Low mortgage rates see home repossessions continue to fall
Low interest rates have kept the number of homes repossessed in the UK falling during the course of the second quarter of the year, new data from the Council of Mortgage Lenders (CML) has revealed.
The CML said that 2,500 homes were repossessed in April, May and June, down from 3,000 in the previous quarter and down by more than half year-on-year from 5,400.
CML director general Paul Smee said: “This trend is very welcome. Low interest rates are acting as a significant support for homeowners in general, and are likely to be helping to stave off low level arrears for stretched households in particular.”
Earlier this week, it was revealed that more than a million householders had never experienced a rise in the Bank of England’s base rate while owning a home and Mr Smee warned that problems could be being stored-up for when rates do rise.

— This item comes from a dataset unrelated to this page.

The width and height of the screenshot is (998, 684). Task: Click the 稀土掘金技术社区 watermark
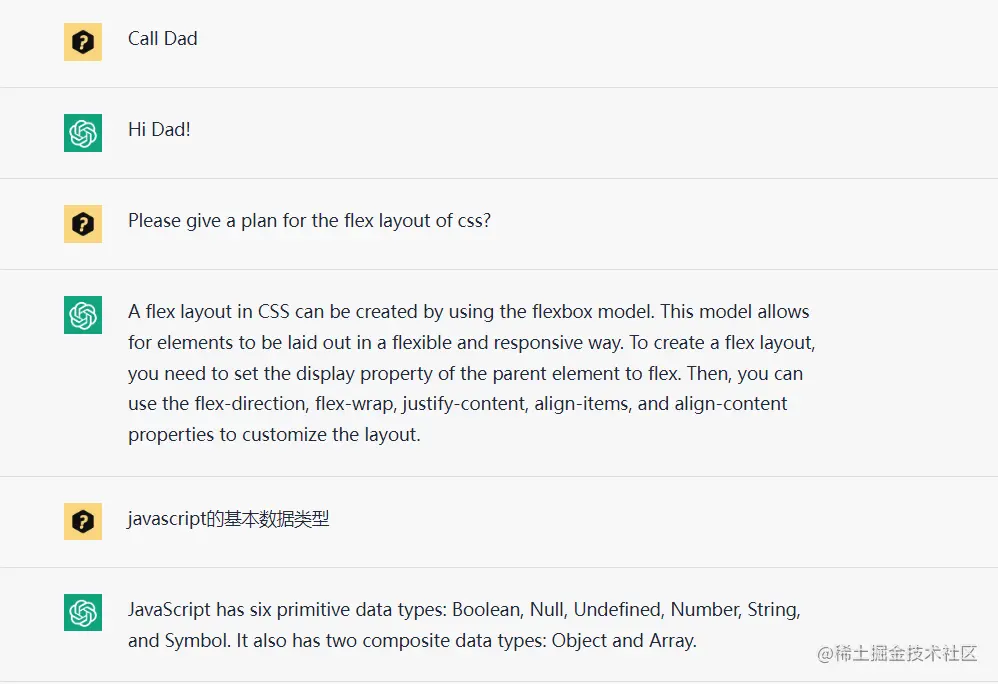pos(897,653)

He added: “As ever, we urge borrowers to think ahead to when interest rates rise, and to contact their lender without delay if they are in difficulty. Prompt action helps to prevent problems worsening.”
Some 11.1 million mortgages are outstanding in the UK, with loans worth more than £1.3 trillion.
The CML figures showed that 1,800 homes were repossessed from owner-occupiers, and 700 were seized from landlords in the buy-to-let market in the second quarter of the year.
The number of owners falling into arrears on mortgage repayments had also fallen in the second three months of the year compared with the first quarter, the CML said.
Some 100,700 owner-occupiers, and 5,700 landlords, had arrears of more than 2.5 per cent of the mortgage balance.
Ministry of Justice figures, also published on Thursday, show that the number of homeowners facing court action at the earliest stage of the repossession process fell during the second quarter of the year.